Nearly three-quarters of households profess to be taking financially conservative actions as recessionary pressures impact the American economy, according to a recent survey from Bankrate.
The United States met the rule-of-thumb definition of a recession — two consecutive quarters of negative growth — last month as the economy shrank at a 1.5% annualized rate in the first quarter and contracted at a 0.9% pace in the second quarter. Citing employment data, economists in the White House have rejected the idea that the nation is in a technical recession.
The poll from Bankrate nevertheless shows that Americans are reporting changes in behavior as economic pressures continue. Among the 74% of respondents who are taking steps to prepare for a recession, 47% are cutting discretionary spending, 35% are saving more for emergencies, and 30% are paying credit card debt.
“While some Americans indicate they believe the economy is already in a recession, it is perhaps more important that so many are already taking actions based on their fears or beliefs that one is inevitable over the next year or so,” Bankrate senior economic analyst Mark Hamrick said in a press release.
However, David Bahnsen — the founder of Manhattan-based wealth management firm The Bahnsen Group — pointed out to The Daily Wire that sentiment data is not always correlated with actual economic behavior.
“There is an unfortunate but predictable trend in economic data for Americans to reflect in sentiment and surveys a desire to curtail spending, but then demonstrate in action and behavior a very strong comfort level with going to the mall,” he explained.
The personal saving rate — the portion of disposable income Americans devote to savings — was 5.1% in July, according to data from the Bureau of Economic Analysis.
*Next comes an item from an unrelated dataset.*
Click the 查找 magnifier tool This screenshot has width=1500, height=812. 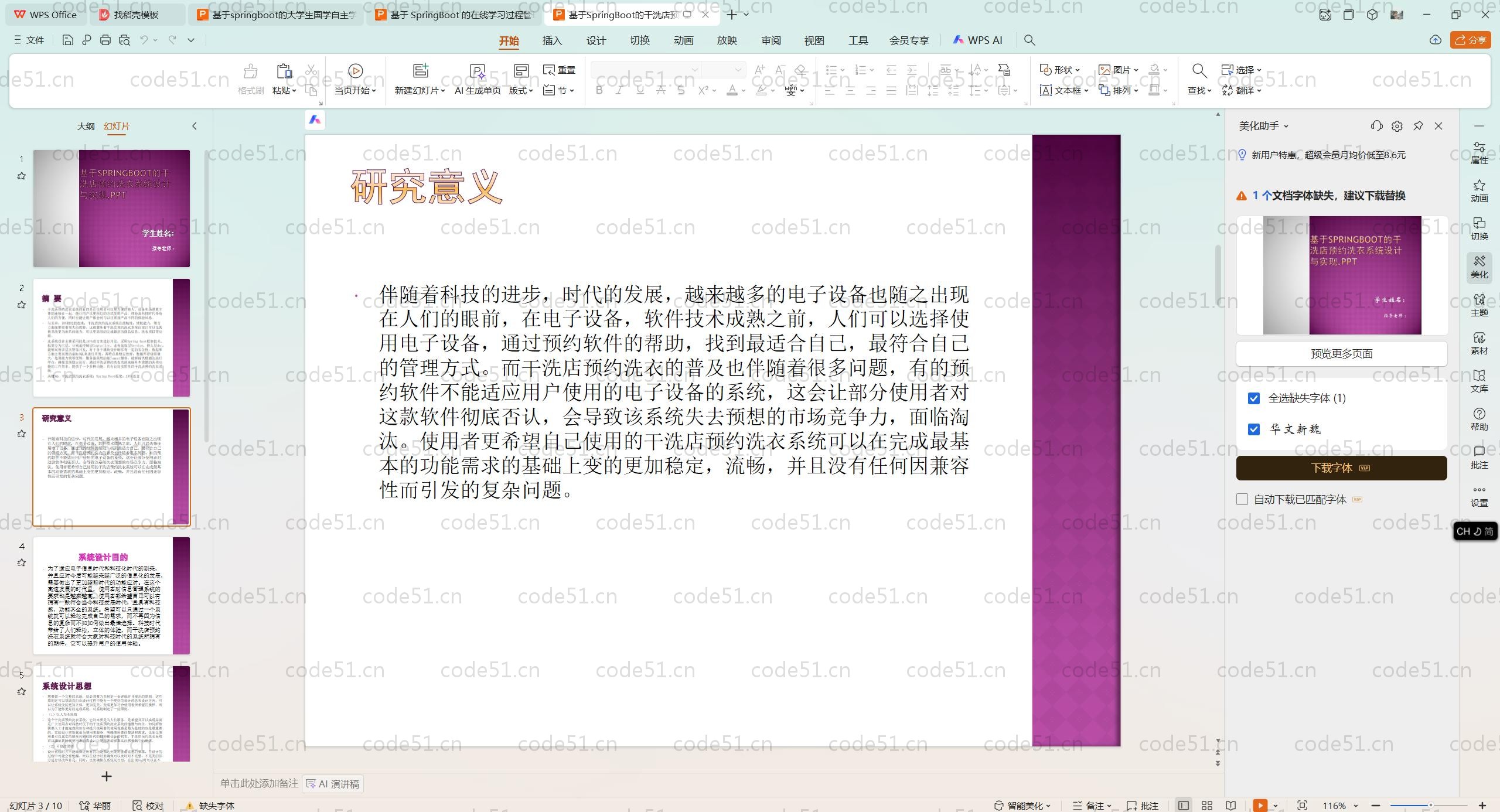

Although households saved between 10% and 35% of their income in the months that followed COVID and the lockdown-induced recession, the personal savings rate is currently well below the 7% or more Americans saved through much of the last decade.
Indeed, Bahnsen said that he is concerned about Americans neglecting to pay credit card debt or save for emergencies in the first place.
“Saving is investment; we cannot have invested dollars that are not first saved dollars. Greater investment equals greater productivity,” he continued. “And greater productivity equals more growth. Consumption will come; but when we starve production through inadequate savings, we cut off the real key to economic output.”
With respect to inflationary pressures, 51% of respondents to the Bankrate survey predicted that inflation will be higher one year from now, while only 16% expect inflation to decrease.
Last week, President Joe Biden signed the Inflation Reduction Act, which carries a $740 billion price tag — including $369 billion in climate funding. According to a report from the Tax Foundation, households will see declines in after-tax incomes between 0.2% and 0.3% as a result of the legislation.
The White House is also facing criticism over its move to cancel $10,000 in student debt per borrower. Roughly 59% of Americans are concerned that student debt cancellation “will make inflation worse,” according to a new survey from CNBC. While 30% said that no student debt cancellation should occur, only 19% of adults between 18 and 34 years old maintain such a position.